9 abr 2022

Tránsitos

Conocíamos los charcos. Caminábamos tendidos, despacio, apoyando una mano en el costado.
El sol como una moneda a deber y los soliloquios reverberando en los vacíos. 
A las cuatro de la mañana nos despertábamos musitando cuentas pendientes, miedos y vicios.
Mirábamos pájaros desorientados como nosotros, reconocimos los mirlos y nos bebíamos la luz rebañándola de las mesas y de las cajas de trueno. 
En las gasolineras echábamos a suerte nuestro destino y añorábamos lo que no hemos vuelto a tener o lo que siempre hemos tenido, sabiendo que es todo lo mismo.
Escribíamos de nuevo un poco más despacio. Reconocimos los mirlos y matamos monstruos por ti.
Dolía la mano. Crepitaban los libros. El borde del mar era una puerta de entrada a la infancia y a la muerte. Y la herida salina, la cicatriz entre el mar y la tierra eran el Misterio y la Belleza.

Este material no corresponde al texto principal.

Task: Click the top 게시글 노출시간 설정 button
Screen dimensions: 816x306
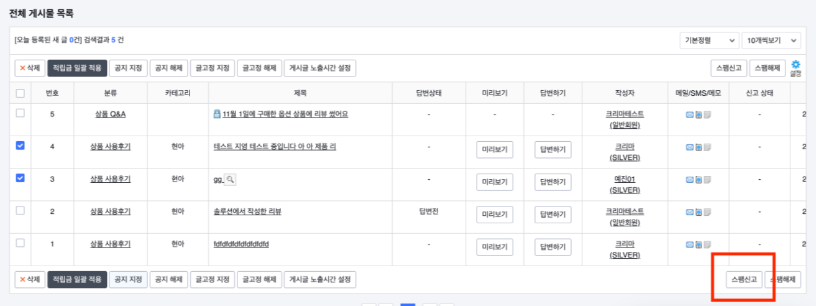Action: click(319, 68)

Dábamos por hecho nuestras propias limitaciones. Aquellos posibles luganos alimentándose en los alisos. Acariciamos las tumbas de los nuestros y pasábamos los dedos por sus consonantes y vocales. Un xilguerín meridiano bajó a despedirse de padre y de la abuela (Me llena de ternura siempre la imagen de un hombre de setenta años pidiendo que sus cenizas descansen al lado de su madre).
A finales de marzo un camachuelo nos esperaba solemne al final de la cuesta. Decía: Todo lo he vivido, de todo me acuerdo.